The test is divided in five parts, each worth 20 points; the first, with short answers, is "closed book". The second part, a case study, leads to a discussion of one case in class. The third part is an essay discussing the moral use of disclaimers on the Internet. For the second and third parts, all materials used in class, including notes, are allowed. What is not allowed: to copy from unnamed sources, to use philosophical dictionaries. You have 75 minutes for the in class part of the final test. After having finished aprt 1-3, you have a choice: the final case study dan be done by group, at a place of your choice. And the final essay may be written at home, or be answered in an oral examination. I wish you GOOD LUCK!

Part 1: Short Answer-Questions:

1) a) Determine the "right way" for a reporter in an Platonic society? Define "virtue" in this context:

b) What is Public Reason according to Kant

c) Neil Postman suggests that Taylor's book The Principles of Scientific Management contains the first outline of the assumptions of Technopoly. The primary, if not only goal of human labor is This means that (Postman
chapter 3)

2)a) Explain: "Technopoly is a form of cultural AIDS."
b) Name a catalogue of "virtue-ethics" in contemporary medias that follows Aristotle's idea of virtue. What is the problem of such a catalogue? Why did virtuous Aristotle not oppose slavery?

c) Explain the concept of "Hermeneutic Circle" and its relevance for Media

Ethics

3) a) What is called the "Deconstruction " and what is the implication for

Media-Ethics? How does it relate to Plato's rejection of scriptures as
dangerous?

b/c) We followed the discussion about the best way to regulate the Television via V- Chip. According to Postman (chapter 5), after the decline of regulating traditional institutions, "bureaucracies, expertise, and technical .................." become the principal means "by which Technopoly hopes to control ...................Why can this NOT WORK? Give one example from both chapters on "The Ideology of Machines" and explain it.

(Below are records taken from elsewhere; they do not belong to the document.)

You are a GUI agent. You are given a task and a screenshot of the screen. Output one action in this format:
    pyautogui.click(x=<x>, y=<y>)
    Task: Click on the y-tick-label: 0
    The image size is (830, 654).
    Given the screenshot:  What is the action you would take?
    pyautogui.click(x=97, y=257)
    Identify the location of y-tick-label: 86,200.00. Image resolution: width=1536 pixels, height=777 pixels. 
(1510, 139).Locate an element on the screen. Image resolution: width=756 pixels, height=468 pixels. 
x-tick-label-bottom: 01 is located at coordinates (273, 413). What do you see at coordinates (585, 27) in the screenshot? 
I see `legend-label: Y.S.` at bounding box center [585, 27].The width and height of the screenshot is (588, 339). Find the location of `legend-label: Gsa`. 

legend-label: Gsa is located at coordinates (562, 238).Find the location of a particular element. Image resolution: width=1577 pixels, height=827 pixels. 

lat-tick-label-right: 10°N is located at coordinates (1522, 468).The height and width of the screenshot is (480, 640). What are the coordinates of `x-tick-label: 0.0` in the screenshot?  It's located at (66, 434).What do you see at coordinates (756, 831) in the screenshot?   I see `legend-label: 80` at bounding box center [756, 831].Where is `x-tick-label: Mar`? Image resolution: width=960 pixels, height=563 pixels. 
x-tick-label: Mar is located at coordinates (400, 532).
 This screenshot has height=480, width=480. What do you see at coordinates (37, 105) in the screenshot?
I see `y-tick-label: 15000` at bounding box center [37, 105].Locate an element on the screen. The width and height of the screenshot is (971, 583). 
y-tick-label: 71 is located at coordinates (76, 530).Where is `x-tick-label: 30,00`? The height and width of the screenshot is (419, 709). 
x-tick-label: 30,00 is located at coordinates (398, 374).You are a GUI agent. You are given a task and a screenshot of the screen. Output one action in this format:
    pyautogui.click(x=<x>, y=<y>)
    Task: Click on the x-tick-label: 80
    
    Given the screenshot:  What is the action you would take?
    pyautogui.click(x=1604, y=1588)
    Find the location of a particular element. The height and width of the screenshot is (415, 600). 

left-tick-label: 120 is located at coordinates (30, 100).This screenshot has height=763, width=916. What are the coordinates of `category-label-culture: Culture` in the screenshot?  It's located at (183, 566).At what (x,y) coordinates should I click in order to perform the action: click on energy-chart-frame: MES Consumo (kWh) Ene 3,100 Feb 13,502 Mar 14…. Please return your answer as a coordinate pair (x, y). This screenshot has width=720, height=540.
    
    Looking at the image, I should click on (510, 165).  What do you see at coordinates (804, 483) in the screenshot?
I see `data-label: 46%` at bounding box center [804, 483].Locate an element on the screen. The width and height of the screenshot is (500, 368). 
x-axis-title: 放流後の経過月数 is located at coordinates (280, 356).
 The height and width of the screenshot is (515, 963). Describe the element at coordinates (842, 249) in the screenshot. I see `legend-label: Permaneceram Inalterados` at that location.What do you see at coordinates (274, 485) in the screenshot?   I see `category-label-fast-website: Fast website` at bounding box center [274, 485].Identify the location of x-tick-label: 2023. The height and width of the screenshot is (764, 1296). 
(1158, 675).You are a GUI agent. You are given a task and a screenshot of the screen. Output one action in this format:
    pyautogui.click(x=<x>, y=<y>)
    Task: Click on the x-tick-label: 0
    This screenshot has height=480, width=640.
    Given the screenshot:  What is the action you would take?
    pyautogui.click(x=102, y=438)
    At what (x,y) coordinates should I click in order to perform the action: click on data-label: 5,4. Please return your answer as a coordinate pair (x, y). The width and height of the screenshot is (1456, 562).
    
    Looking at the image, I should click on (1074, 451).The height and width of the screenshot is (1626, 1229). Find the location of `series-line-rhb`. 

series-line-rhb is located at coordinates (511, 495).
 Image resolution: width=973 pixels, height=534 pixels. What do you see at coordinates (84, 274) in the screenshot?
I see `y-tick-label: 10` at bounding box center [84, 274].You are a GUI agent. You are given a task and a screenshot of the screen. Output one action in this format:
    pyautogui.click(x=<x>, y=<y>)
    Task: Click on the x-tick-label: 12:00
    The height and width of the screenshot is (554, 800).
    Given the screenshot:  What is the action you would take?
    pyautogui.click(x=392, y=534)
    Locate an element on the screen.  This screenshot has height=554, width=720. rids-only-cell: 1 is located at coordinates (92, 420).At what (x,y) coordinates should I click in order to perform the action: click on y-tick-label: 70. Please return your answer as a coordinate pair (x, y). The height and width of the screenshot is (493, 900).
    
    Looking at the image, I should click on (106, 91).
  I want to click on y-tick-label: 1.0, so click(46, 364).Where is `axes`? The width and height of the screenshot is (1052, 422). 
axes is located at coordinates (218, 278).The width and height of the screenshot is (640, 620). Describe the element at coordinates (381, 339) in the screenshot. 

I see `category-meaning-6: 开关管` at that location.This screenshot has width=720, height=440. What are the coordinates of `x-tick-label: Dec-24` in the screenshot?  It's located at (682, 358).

4) Milton describes a Paradise Lost. In which sense does this relate to Gutenberg, Copernicus and Galileo?


b) How does this relate to Hans Jonas' "imperative of Responsibility"?


5) a)Which thesis is defended when Neil Postman claims that we are "Amusing ourselves to death?"

b)Kant's Categorical imperative claims ............................


c)Which fundamental RIGHTS are linked with media ethics?


d)The principle of utility claims ...................

e)Plato warns that writing is dangerous because.

Part 11: Analyze either case 16 (bad medicine, related to chapter 6 in Postman) or 17 (privacy, in relation to reader analysis of loss of trust in politics and the media).

Part III:

Write an interpretative essay about the excerpt from the net: write an editorial for or against the position defended, then answer it with a second essay from the opposite position.

Discuss one of the three questions:

Why is the liberty of expression:
primarily part of the sphere of the
individual?
Can we define "Truth?"
What is the role of a journalist?

Part IV: Discuss as group: case 18 or 19, virtual success or His Private Lab.

Part V: Essay. Can we teach media ethics? How has the image of the media changed over time?